[TASK TO CARRY OUT]
Carry none of the pictures over; write out the complete data exactly.

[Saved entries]
>>>>

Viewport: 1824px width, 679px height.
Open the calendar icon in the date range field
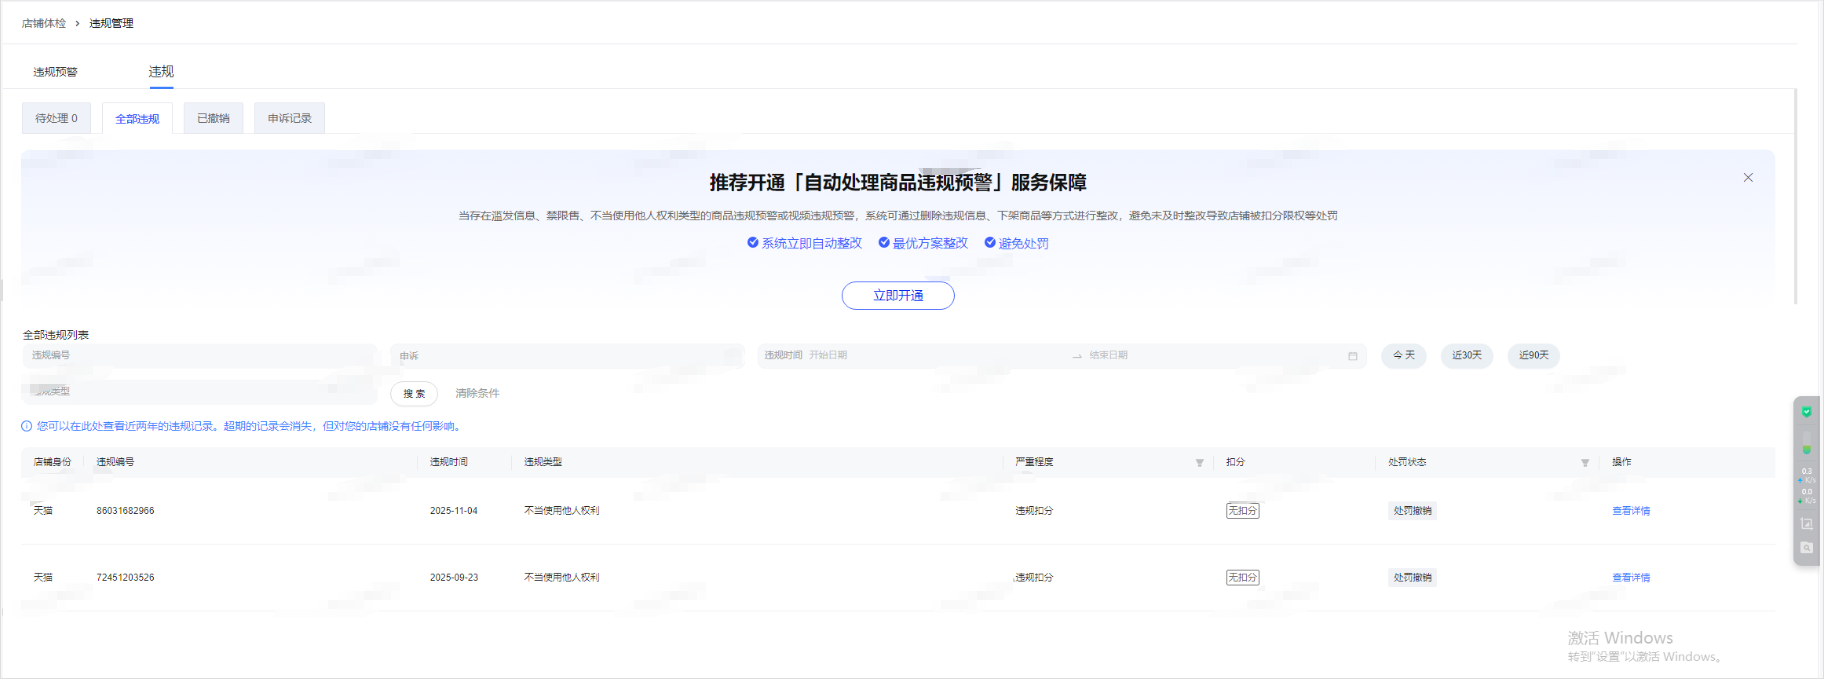(1352, 356)
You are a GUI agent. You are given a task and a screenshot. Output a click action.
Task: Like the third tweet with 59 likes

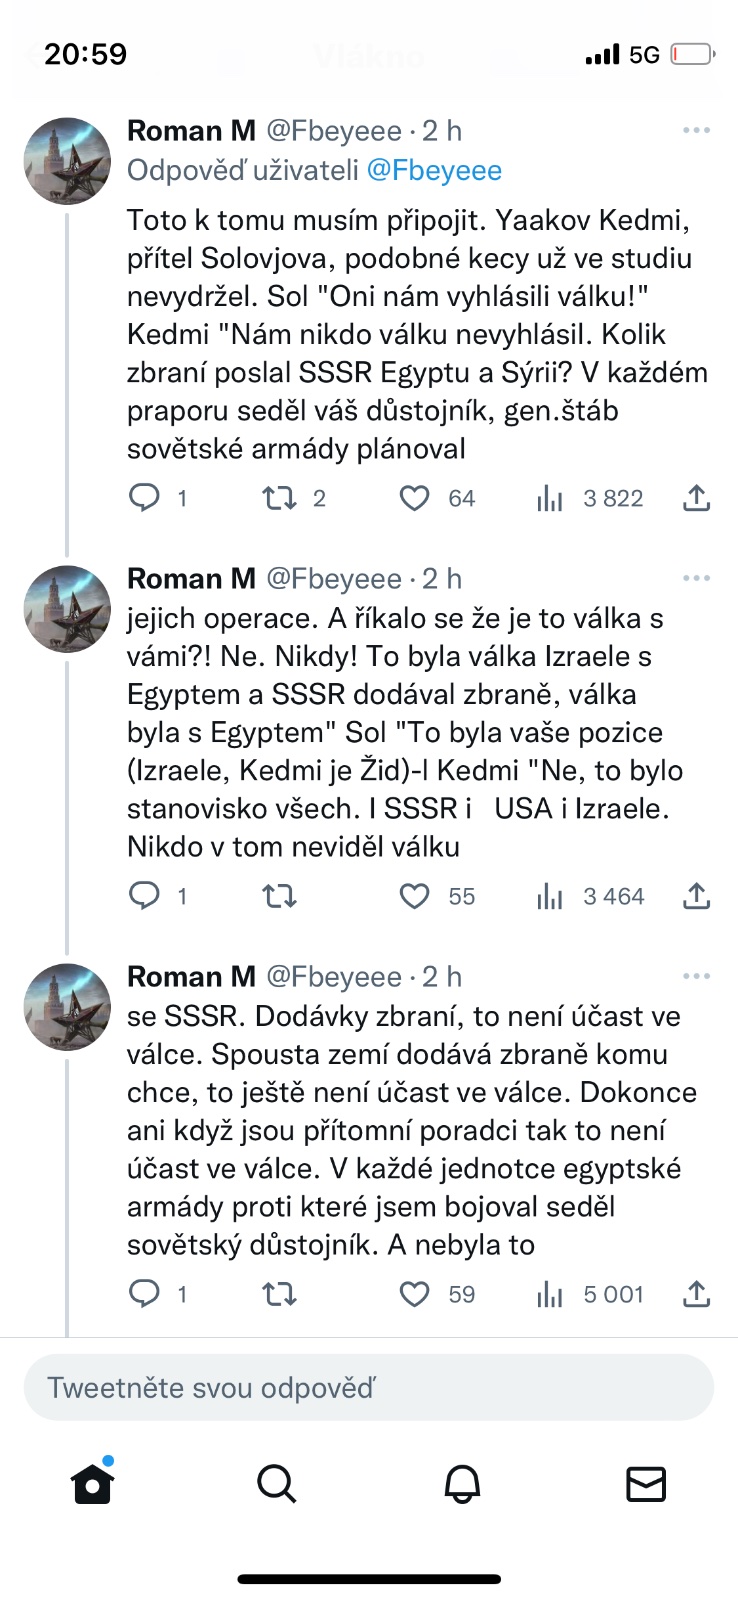pos(415,1294)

<<<<

[ANSWER SECTION]
Viewport: 1824px width, 679px height.
Open the calendar icon in the date range field
(1352, 356)
You are a GUI agent. You are given a task and a screenshot. Output a click action.
Task: Like the third tweet with 59 likes

pos(415,1294)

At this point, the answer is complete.